*** Opening TASK MATERIAL ***

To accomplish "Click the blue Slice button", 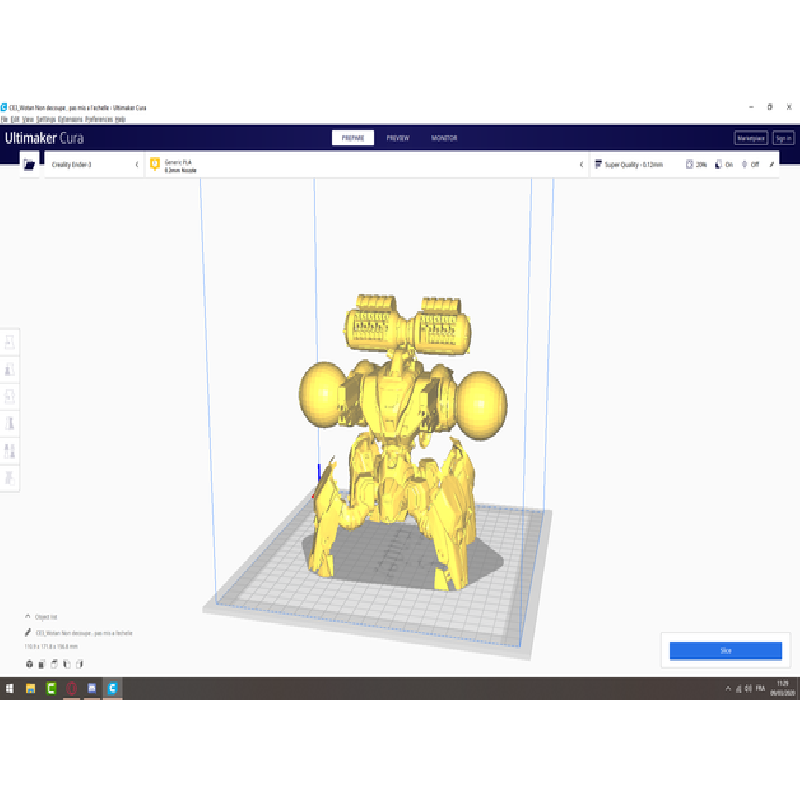I will point(726,651).
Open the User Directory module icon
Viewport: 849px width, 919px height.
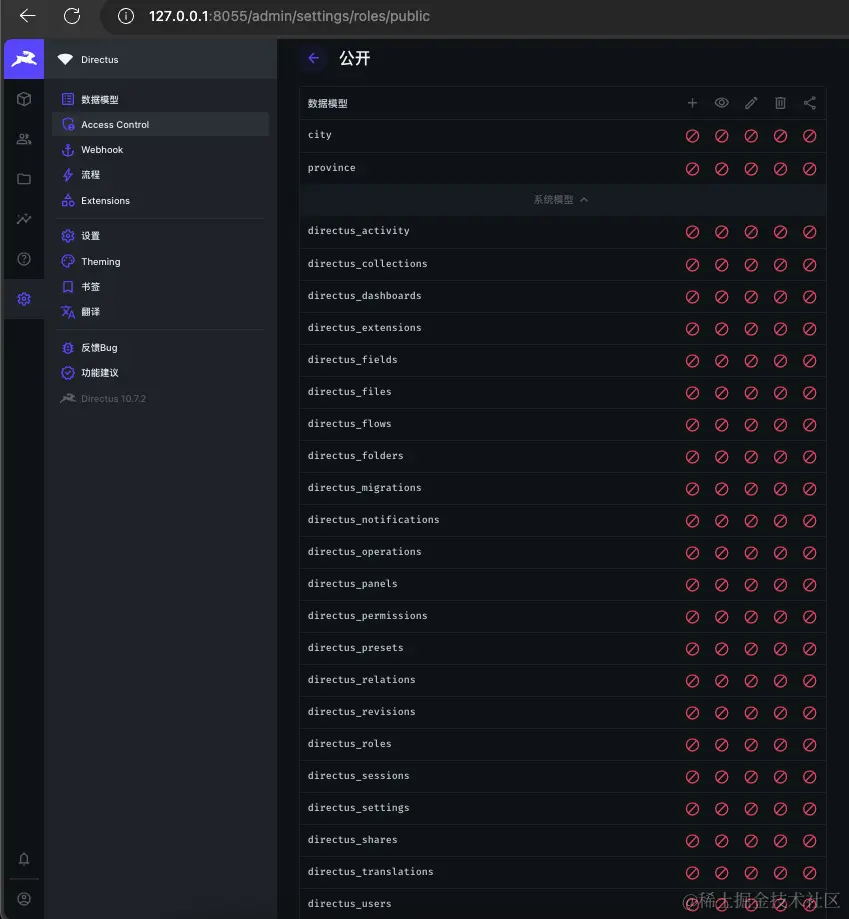pos(24,139)
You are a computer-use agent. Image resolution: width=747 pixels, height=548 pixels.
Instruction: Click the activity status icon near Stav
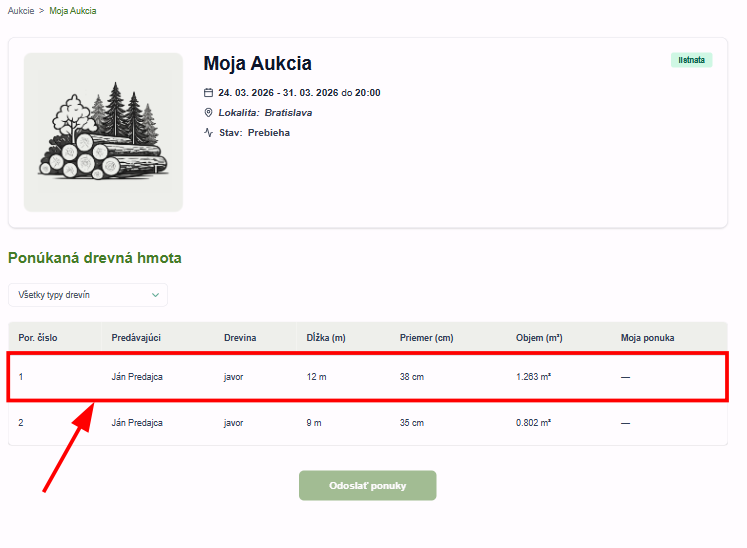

*** Closing TASK MATERIAL ***

__ASSIGNED TASK__. Whenever the string "icon" turns up in a line of the data, copy that line.

__TASK OUTPUT__.
Open the User Directory module icon
Instruction: Click the activity status icon near Stav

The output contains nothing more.